HealthWrap: Risks, Rewards and Rx's

United Press International, June 30, 2006
By DAN OLMSTED
UPI Senior Editor




WASHINGTON, June 30 (UPI) -- Two
developments this week -- the
recommendation of a new anti-cancer vaccine for
American girls, and new
warnings about an antibiotic's side effects -- show
how hard it is to get
the risk-benefit ratio exactly right.



Thursday, an advisory committee of the Centers
for Disease Control and
Prevention urged that all preteen girls get a three-
shot regimen of
Gardasil, the recently approved vaccine against
human papillomavirus (HPV),
which in turn is the most frequent cause of cervical
cancer.



The same day French drug maker Sanofi-aventis
added a warning about risk of
liver damage to its antibiotic Ketek, which treats
respiratory infections.



Ketek has been the focus of an unusual face-off
between the Food and Drug
Administration and U.S. Sen. Charles Grassley, R-
Iowa, and other
legislators. Grassley has been highly critical of the
FDA's oversight of the
drug.



In fact, Grassley went to the FDA headquarters -
- the first time he has done
that since 1983 -- to personally demand answers
after saying the agency
wouldn't make a fraud investigator available to
discuss an agency probe.



Problems with a clinical trial of the drug's safety
were outlined in a May
article in The Wall Street Journal.



A Sanofi official told the Journal this week
that "the medical benefits
outweigh the risk" of Ketek, even as the FDA
said, "We clearly now
understand that there is a risk of serious liver injury
with Ketek."



The risk from Gardasil, according to some critics,
is a moral hazard -- it
might tend to encourage premarital, and possibly
dangerous, sexual activity.
The advisory committee's recommendation means
that at least some -- and,
plausibly, most -- states will make it mandatory for
school attendance and
pay for those who can't afford it.



Colorado-based Focus on the Family told United
Press International's Mara
Gordon it is not opposed to the HPV vaccine for
individuals, but state
mandates prevent families from making the choice
themselves.



"This is not a disease that you're going to
communicate, transmit or
contract sitting in a classroom," said Linda Klepacki, a
sexual-health
analyst for Focus on the Family, a culturally
conservative organization.
"You really have to go out and get it."



While the FDA says the vaccine is very safe,
others are raising questions
about that as well.

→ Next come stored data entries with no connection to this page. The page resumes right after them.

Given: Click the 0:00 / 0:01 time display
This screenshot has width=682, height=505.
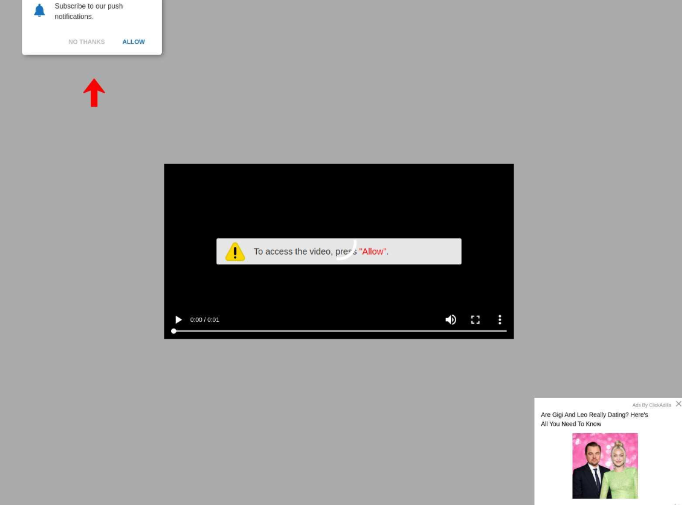Looking at the screenshot, I should (204, 320).
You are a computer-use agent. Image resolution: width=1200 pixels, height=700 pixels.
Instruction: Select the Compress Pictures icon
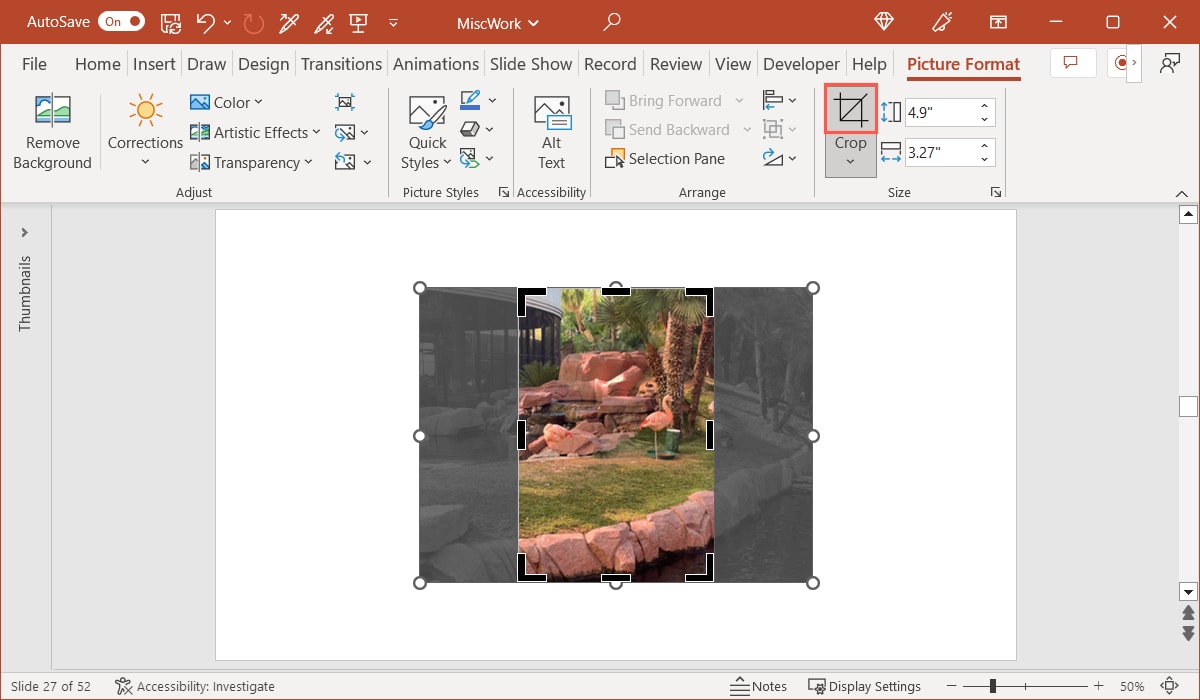point(345,101)
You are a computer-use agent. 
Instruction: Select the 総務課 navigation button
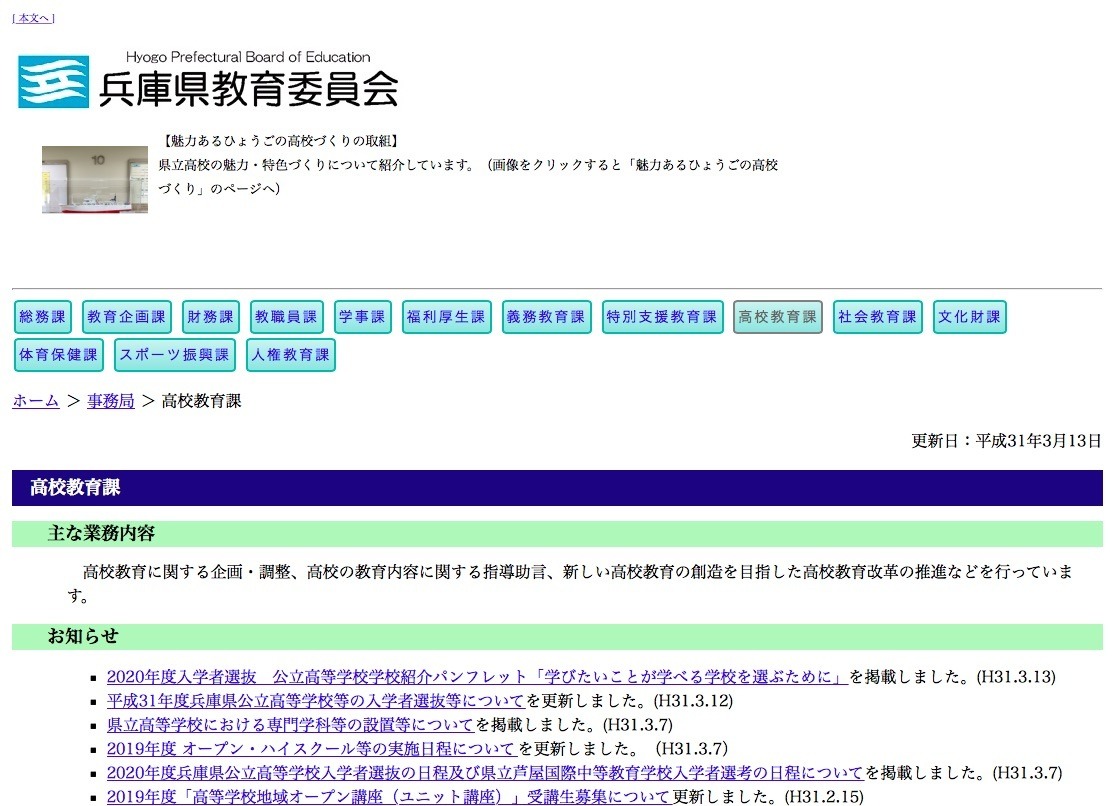tap(42, 316)
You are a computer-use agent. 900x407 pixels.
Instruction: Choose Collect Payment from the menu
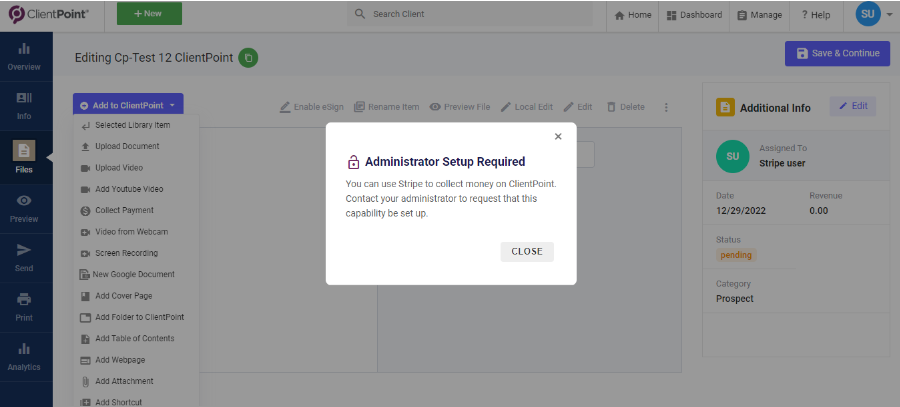pos(125,211)
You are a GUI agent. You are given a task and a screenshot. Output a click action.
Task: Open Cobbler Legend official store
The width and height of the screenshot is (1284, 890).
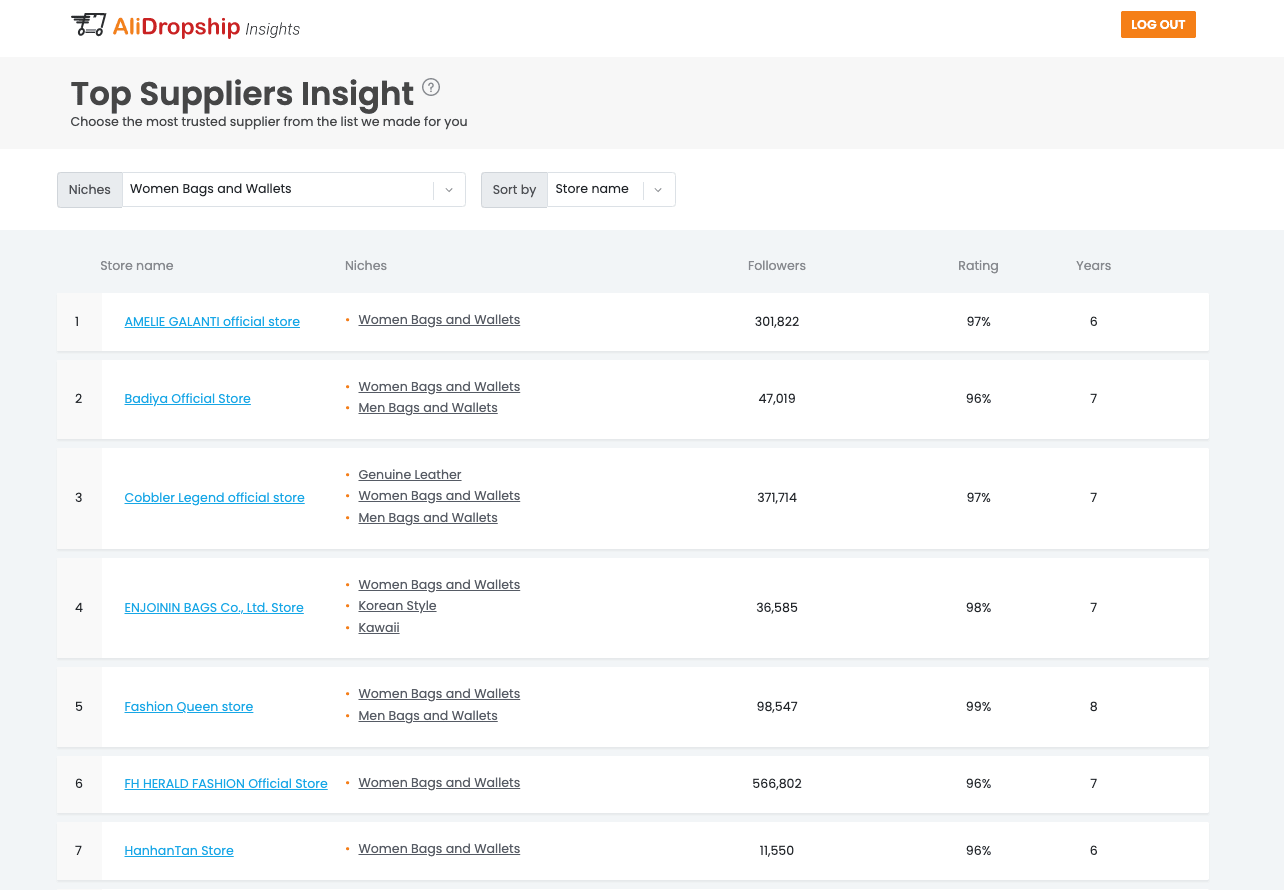[x=214, y=497]
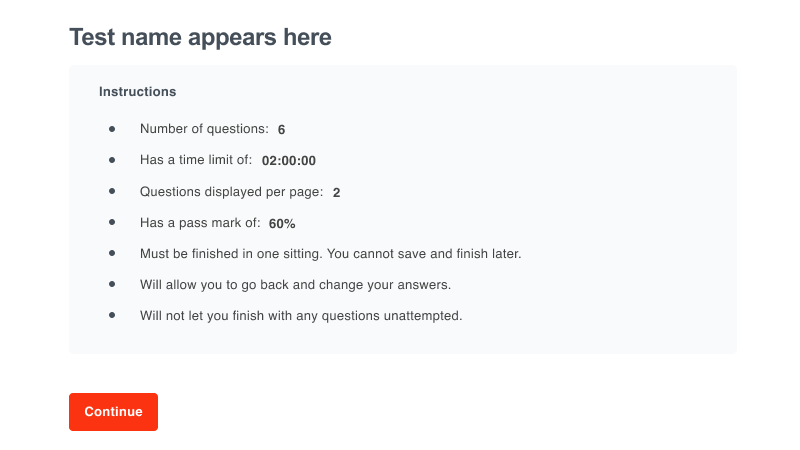Click the bullet beside Number of questions

(x=113, y=129)
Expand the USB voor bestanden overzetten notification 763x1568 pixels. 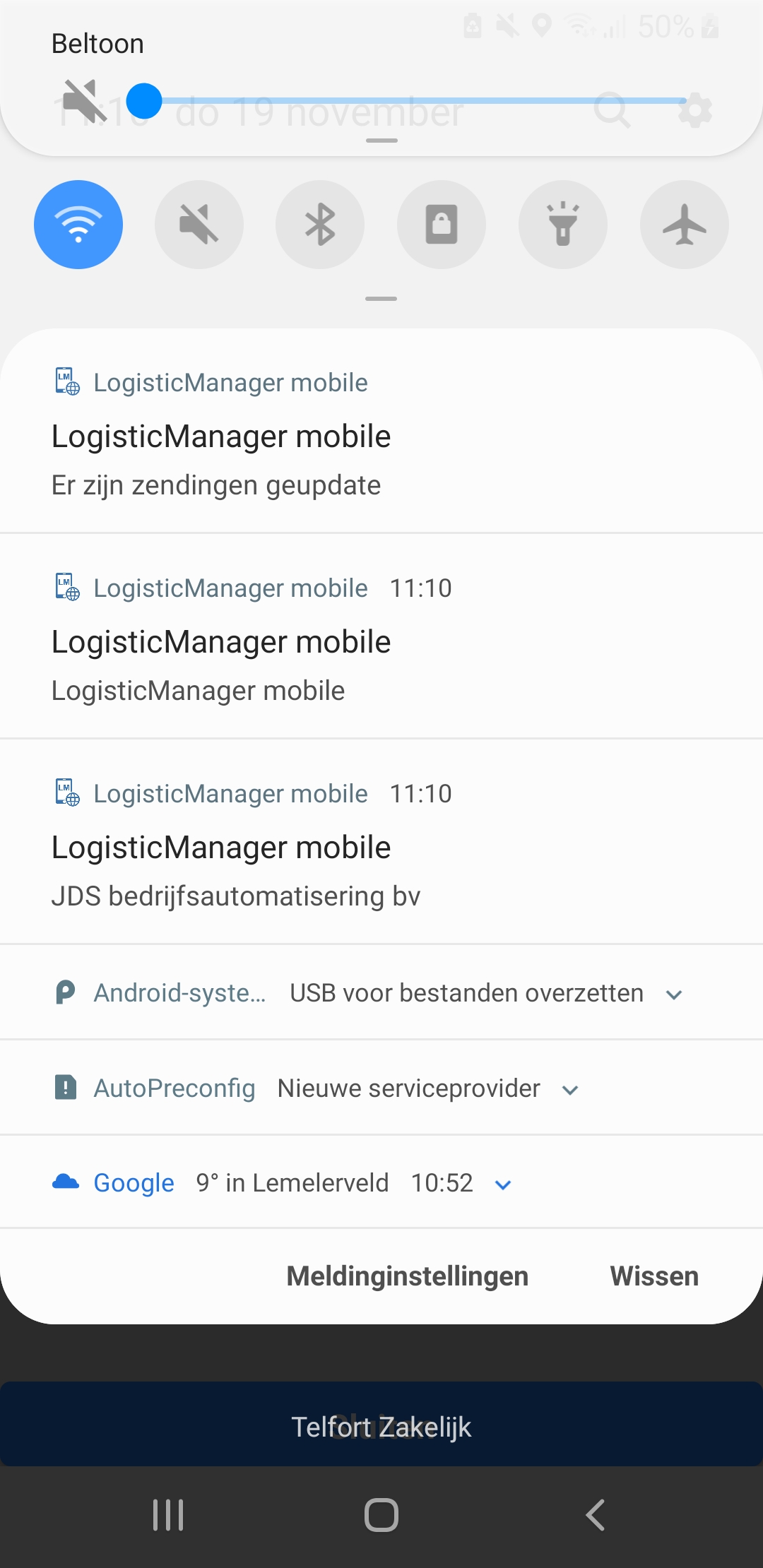(674, 994)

The National Vaccine
Information Center
(http://rs6.net/tn.jsp?t=lgdp5wbab.0.jcsy6wbab.oblmlwbab.2805&ts=S0196&p=http%3A%2F%2Fwww.nvic.org%2F),
a group that
favors choice and greater informed consent in U.S.
immunization policy,
issued a statement earlier in the week calling on the
CDC committee to
reject mandating the vaccine.



NVIC said clinical trials by manufacturer Merck
were inadequate.



"Merck and the FDA have not been completely
honest with the people about the
pre-licensure clinical trials," said NVIC president
Barbara Loe Fisher.

"Merck's pre- and post-licensure marketing strategy
has positioned mass use
of this vaccine by pre-teens as a morality play in
order to avoid talking
about the flawed science they used to get it
licensed. This is not just
about teenagers having sex, it is also about whether
Gardasil has been
proven safe and effective for little girls."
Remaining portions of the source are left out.